Amazingly, until today, Park(ing) Day was something I only experienced in images, not in person. I like the idea of appropriating spaces from cars for other, pedestrian uses. Yet it seems that most of the "installations" tend to be a patch of grass (real or astroturf), some plants, and a few chairs. Instead of a car being parked in the spot, people are parking their rear ends and relaxing, putting the "park" in park(ing) day, if you will. So I always hoped for more creative uses for these one-day-a-year opportunities, something worth a visit.
For the second year, and the first since the opening of Van Alen Books, the Van Alen Institute held the Park(ing) Day Book Exchange at 30 West 22nd Street in Manhattan. The premise is simple: "Bring an architecture or design book (or a few) you’d like to donate, and take a book for your reading pleasure." I brought a few books (one history, one landscape, one monograph) and walked away with one by Blair Kamin. Not bad.

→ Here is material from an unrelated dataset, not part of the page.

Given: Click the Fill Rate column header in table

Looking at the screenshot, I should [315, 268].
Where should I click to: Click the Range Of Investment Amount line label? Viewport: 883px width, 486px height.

But my swap isn't the point; the swap is. It's commendable that VAi is promoting an alternative to capitalist exchange in its park(ing) space, something which adds another layer to the undertaking. Looking at other photos from Park(ing) Day festivities today, recreation seems to be the goal, not exploring ways of extending the idea of the takeover in other ways. A book swap certainly isn't revolutionary, and it does help familiarize people with Van Alen Books -- where books cost money, but it temporarily suspends one norm (money for goods) in the realm of another norm (a car in a parking space) that's also taking a break.